LoopVectorization.jl
LoopVectorization.jl copied to clipboard
Any way I can reduce time-to-first-loop-vectorization?
This is a fantastic package. I've discovered that it, like Julia in general, comes with a hidden cost, "time to first plot." My package currently uses @tturbo in half a dozen utility functions, such as for computing columnwise dot products of two wide matrices. @tturbo speeds these up. But it adds greatly to latency, to the point where that I worry that it will repel users. The package is a statistical tool. If we want Julia to be used interactively like R for statistics, or even for fast Julia-based packages to be used via connectors in R and Python, I think people will not want to have to wait 30 seconds for each tool they load in each session.
I'm just wondering if there's anything I can do now to minimize the tradeoff in using LoopVectorization.
I have applied SnoopCompile and striven to follow the advice of @timholy in its documentation. Here is the summarized output from a SnoopCompile result called tinf when I don't use LoopVectorization, and call my package for the first time in a session:
julia> tinf
InferenceTimingNode: 14.882703/16.869373 on Core.Compiler.Timings.ROOT() with 139 direct children
And here it is when I do use @tturbo in the package:
julia> tinf
InferenceTimingNode: 18.754393/28.590440 on Core.Compiler.Timings.ROOT() with 261 direct children
If I understand right, without @tturbo, there's ~2 seconds of inference on first use and ~15 seconds (14.882703) of other stuff (for the displayed total of 16.869373). Using @tturbo adds ~8 seconds of inference and ~4 seconds of other stuff. The SnoopCompile flame graph of the latter is:

In case useful, here is a clean demo of what I'm experiencing, @tturbo creating a lot of latency despite the use of precompile():
using Pkg
Pkg.generate("TurboDemo")
Pkg.activate("TurboDemo")
Pkg.add("LoopVectorization")
Pkg.resolve()
Pkg.activate()
open("TurboDemo/src/TurboDemo.jl", "w") do io
write(io, """
module TurboDemo
using LoopVectorization
function coldot!(dest::Matrix{Float64}, A::Matrix{Float64}, B::Matrix{Float64})
@tturbo for i ∈ eachindex(axes(A,2),axes(B,2)), j ∈ eachindex(axes(A,1),axes(B,1))
dest[i] += A[j,i] * B[j,i]
end
nothing
end
precompile(coldot!, (Matrix{Float64}, Matrix{Float64}, Matrix{Float64}))
end
""")
end
push!(LOAD_PATH, "TurboDemo/")
using TurboDemo, SnoopCompileCore
A = rand(10,10000); B = rand(10,10000); dest = fill(0.,1,10000);
tinf = @snoopi_deep TurboDemo.coldot!(dest,A,B);
using SnoopCompile, ProfileView, Profile
tinf
I get:
InferenceTimingNode: 0.198680/9.662668 on Core.Compiler.Timings.ROOT() with 8 direct children
which I gather means close to 10 seconds of load-time inference. Thanks!
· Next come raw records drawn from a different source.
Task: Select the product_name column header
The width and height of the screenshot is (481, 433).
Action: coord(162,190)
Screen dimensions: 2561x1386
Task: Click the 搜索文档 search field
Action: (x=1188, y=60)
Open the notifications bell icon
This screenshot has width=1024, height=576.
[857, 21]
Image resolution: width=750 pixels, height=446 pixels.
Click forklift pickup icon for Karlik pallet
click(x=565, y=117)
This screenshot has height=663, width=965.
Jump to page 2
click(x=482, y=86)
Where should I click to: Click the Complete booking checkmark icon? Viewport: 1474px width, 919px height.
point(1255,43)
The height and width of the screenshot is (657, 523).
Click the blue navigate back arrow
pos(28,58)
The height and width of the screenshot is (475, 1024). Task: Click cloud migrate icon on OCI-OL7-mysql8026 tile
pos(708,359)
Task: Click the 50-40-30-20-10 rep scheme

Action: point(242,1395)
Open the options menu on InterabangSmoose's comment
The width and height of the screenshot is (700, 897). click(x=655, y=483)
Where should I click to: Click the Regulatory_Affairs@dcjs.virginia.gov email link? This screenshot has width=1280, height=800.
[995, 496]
This is unfortunately a difficult issue, somewhat central to LoopVectorization's current design.
It should be largely addressed in the rewrite/redesign, but I can only work on that as my free time allows (unless some organization can pay me/Julia Computing for its development), so I cannot promise that this will happen within the next year.
Just curious--because I've been thinking about Julia and LoopVectorization and think it's all interesting. I imagine a big software stack running from metaprogramming and programming in Julia to all the lowering steps done by Julia to all the lowering steps done by LLVM; and somewhere down there near the bottom are math libraries like Intel MKL. Superficially at least, LoopVectorization is working at the top in order to improve what happens way down at the bottom. Is there any truth to the ideas that a) this is a deep source of the latency cost, having to manufacture careful Julia code that gets lowered through all the layers in just the right way; and b) you've demonstrated substantial opportunities for speed-up that would ideally be exploited much lower in the stack?
Yes, that is essentially it.
The LoopVectorization rewrite is as an LLVM pass, therefore occurring much lower in the stack. Aside from compilation benefits by occurring at the correct place, this also has the benefit of making supporting structs like dual or complex numbers, or arbitrary user-defined structs, a non-issue.